Doorgaan naar inhoud

Doorgaan naar inhoudsopgave

Christus’ liefde beweegt ons tot liefhebben

Christus’ liefde beweegt ons tot liefhebben

Christus’ liefde beweegt ons tot liefhebben

’Jezus had de zijnen die in de wereld waren en die hij had liefgehad, tot het einde toe lief.’ — JOHANNES 13:1.

1, 2. (a) Wat is er zo opmerkelijk aan Jezus’ liefde? (b) Welke facetten van liefde gaan we in dit artikel bespreken?

JEZUS gaf het volmaakte voorbeeld van liefde. Uit alles aan hem — zijn spraak, zijn gedrag, zijn onderwijs en zijn offerandelijke dood — sprak zijn liefde. Tot op het laatst van zijn leven op aarde gaf Jezus tegenover de mensen die hij ontmoette en vooral tegenover zijn discipelen van liefde blijk.

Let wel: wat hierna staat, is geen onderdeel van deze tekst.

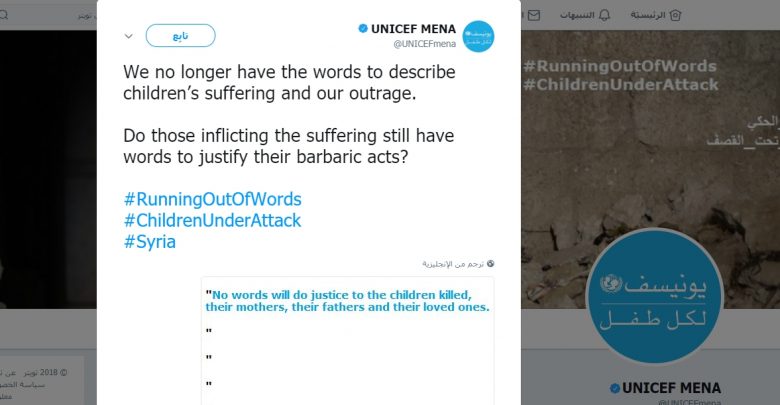Click the search magnifier icon

(x=5, y=15)
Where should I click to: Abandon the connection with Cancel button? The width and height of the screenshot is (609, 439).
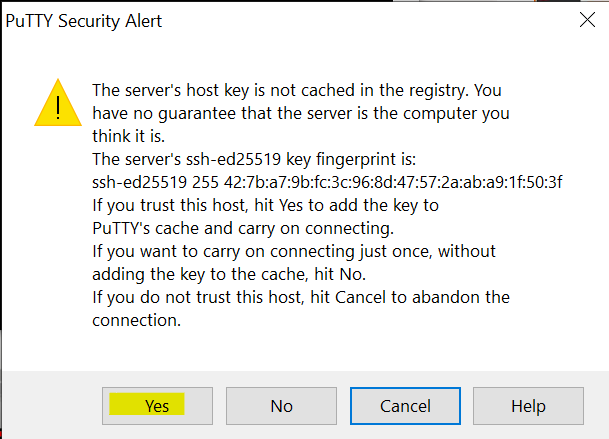(x=405, y=406)

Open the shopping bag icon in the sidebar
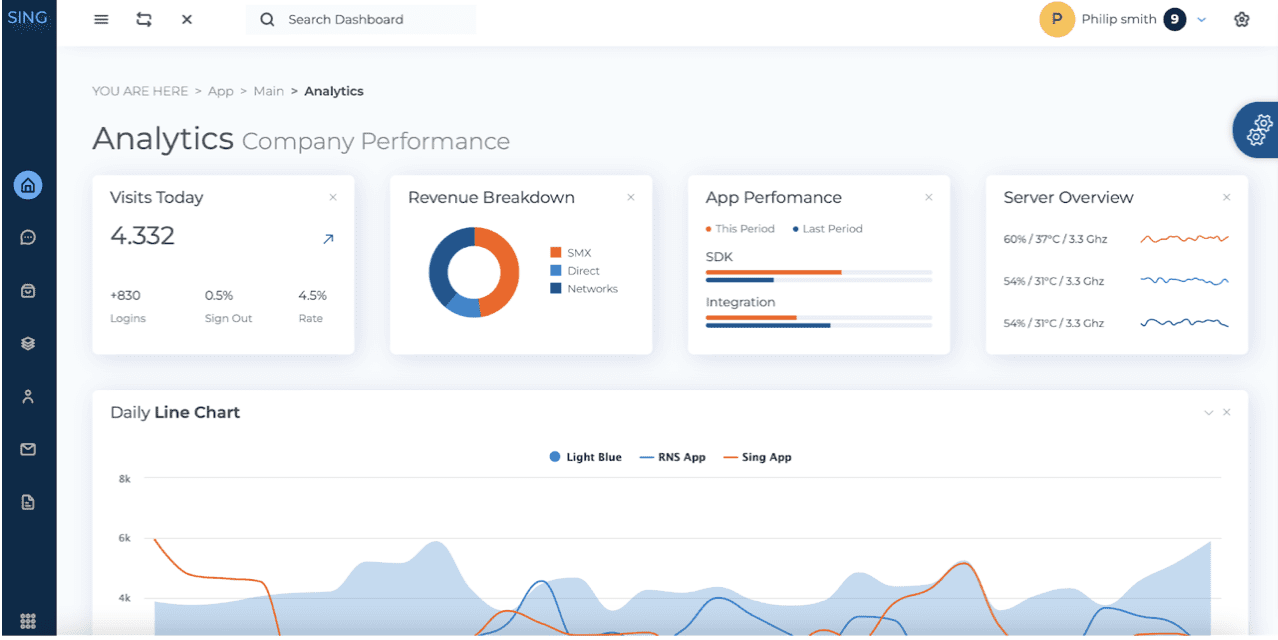pyautogui.click(x=28, y=290)
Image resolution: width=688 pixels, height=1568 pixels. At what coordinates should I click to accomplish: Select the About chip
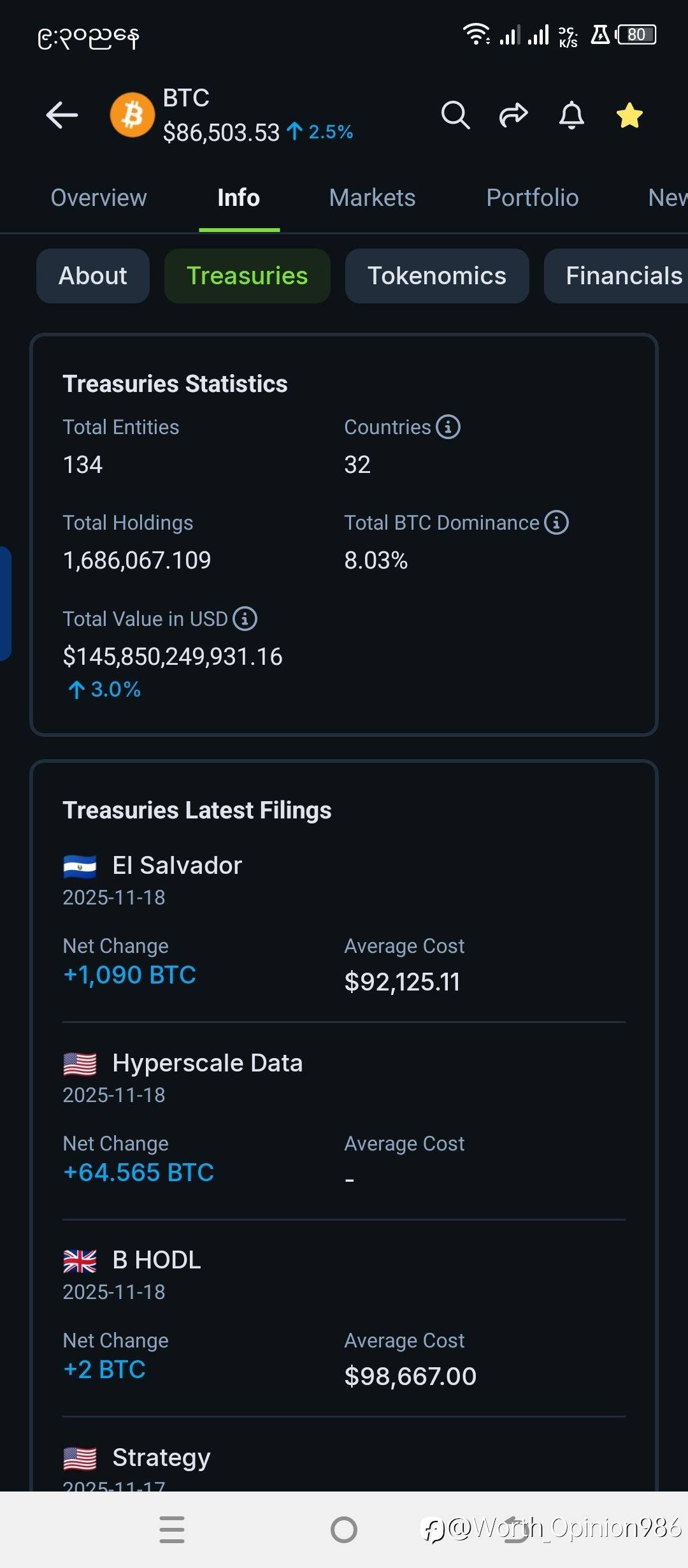tap(93, 276)
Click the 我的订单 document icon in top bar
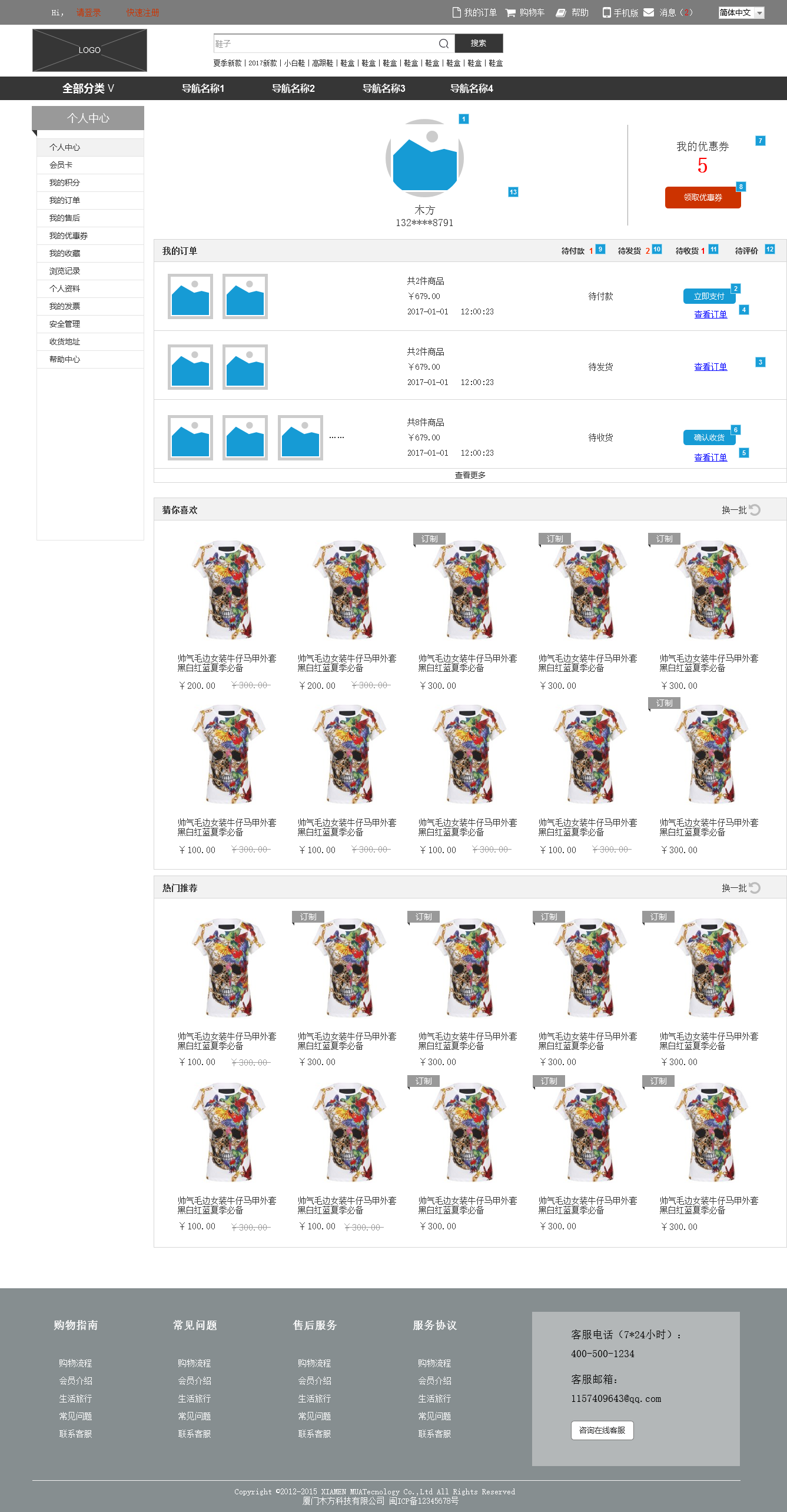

2 Jezus’ opmerkelijke voorbeeld van liefde betekent dat zijn volgelingen aan een hoge maatstaf moeten voldoen. Het motiveert ons ook om tegenover onze broeders en zusters en tegenover alle anderen, net zo’n liefde tentoon te spreiden. In dit artikel gaan we bespreken wat ouderlingen van Jezus kunnen leren over het betonen van liefde tegenover degenen die fouten, ernstige fouten zelfs, begaan. We gaan ook bespreken hoe Jezus’ liefde christenen ertoe beweegt in tijden van economische malaise, rampen en ziekte positieve actie te ondernemen.

3. Hoe behandelde Jezus Petrus ondanks zijn ernstige tekortkomingen?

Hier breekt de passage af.